After completing his own move to the Scottish champions yesterday, van Dijk set his sights on emulating the popularity van Hooijdonk enjoyed during his relatively brief but highly eventful spell in Glasgow.
“I know Pierre came to Celtic from Breda and he still lives nearby the town,” said van Dijk. “I don’t know him personally, but I saw he had posted something on Twitter this week saying nice things about me and saying he has glad to hear I was signing for Celtic. He was a hero as a player here, so I will try to go and talk to him about it.”
While Van Hooijdonk made his reputation as a powerful and prolific striker, scoring 56 goals in 92 appearances for Celtic from 1995 to 1997, central defender Van Dijk has been recruited to strengthen Celtic’s rearguard. He has signed a four-year contract with Neil Lennon’s squad, moving from Dutch Eredevisie club Groningen for an undisclosed performance-related fee which it is believed could be as much as £2.5 million.
Van Dijk, who will celebrate his 22nd birthday on 8 July, has been capped three times at under-21 level by the Netherlands but did not make their squad for the recent European Under-21 Championship finals in Israel.
He made his debut for the young Oranje side during the qualifying campaign when Scotland inflicted a shock 2-1 defeat on the eventual group winners in Nijmegen with goals from Jordan Rhodes and David Wotherspoon in November 2011.
But it was the performance of a player he will now play alongside which caught van Dijk’s eye that evening.
“I remember James Forrest from that game,” said van Dijk. “He is a very good player, an exciting winger and one of the best young Scottish players. I’m just glad James is my team-mate now. I met him at the training ground on Thursday when I arrived. I’m not sure if he remembers playing against me that night, but I’m happy to be on the same side as him now.

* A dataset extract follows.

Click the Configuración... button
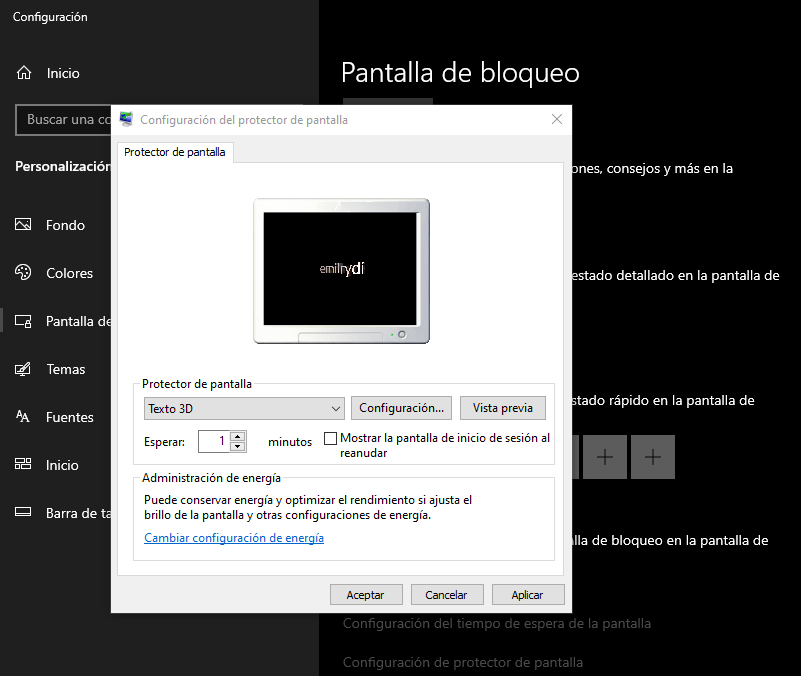This screenshot has height=676, width=801. [x=401, y=408]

“Scotland were a little bit better than us. In the game in Holland, I was pushed into attack for the last ten minutes to try and get an equaliser, but it was a difficult game and we lost it.” Van Dijk says he had other options open to him this summer but believes the move to Celtic can provide him with the platform and exposure to earn senior international recognition.
“I hope to play many games for my country in the future but first of all I want to make things happen here,” he said. “First of all I want to settle down at Celtic and then we will see what happens with the national team.”
Performing in the Champions League will offer van Dijk the best opportunity to catch the eye of Dutch national team boss Louis van Gaal in the season ahead and he is eager to play a part in Celtic’s bid to reach the group stage of the tournament again.
“The draw for the qualifying rounds is on Monday and I’m very excited about it,” added van Dijk. “It will be great to see what opponent we get. It was fantastic for Celtic to do what they did in the Champions League last season and I hope something great can happen again this season.”
Van Dijk is Celtic’s second summer signing, following the capture of Portuguese striker Amido Balde from Vitoria Guimaraes, with the Parkhead club maintaining what has been a successful policy of scouting largely unheralded younger foreign players and trying to develop them into highly saleable assets.
“It’s a big decision for me to come to Scotland at the age of 21 but I think I am ready for it,” said van Dijk. “My girlfriend will come over with me to live in Glasgow and we’ll see how it goes. It will be different to playing for Groningen but I am prepared for it.
“I started out playing amateur football in Breda, then I joined Willem II when I was just eight years old. I was there for ten years before I moved to Groningen. I know it is a big step to now come to Celtic.
“But football has been my life since I was a little boy and it has been my dream to play at a big club. Celtic are the biggest club in Scotland and it is my feeling that it is a warm club with great fans. I have a good feeling about coming here. I’m a defender who enjoys the physical side of the game but I also like to play football. I’m sure I can adapt to Scottish football and I can’t wait to get started.”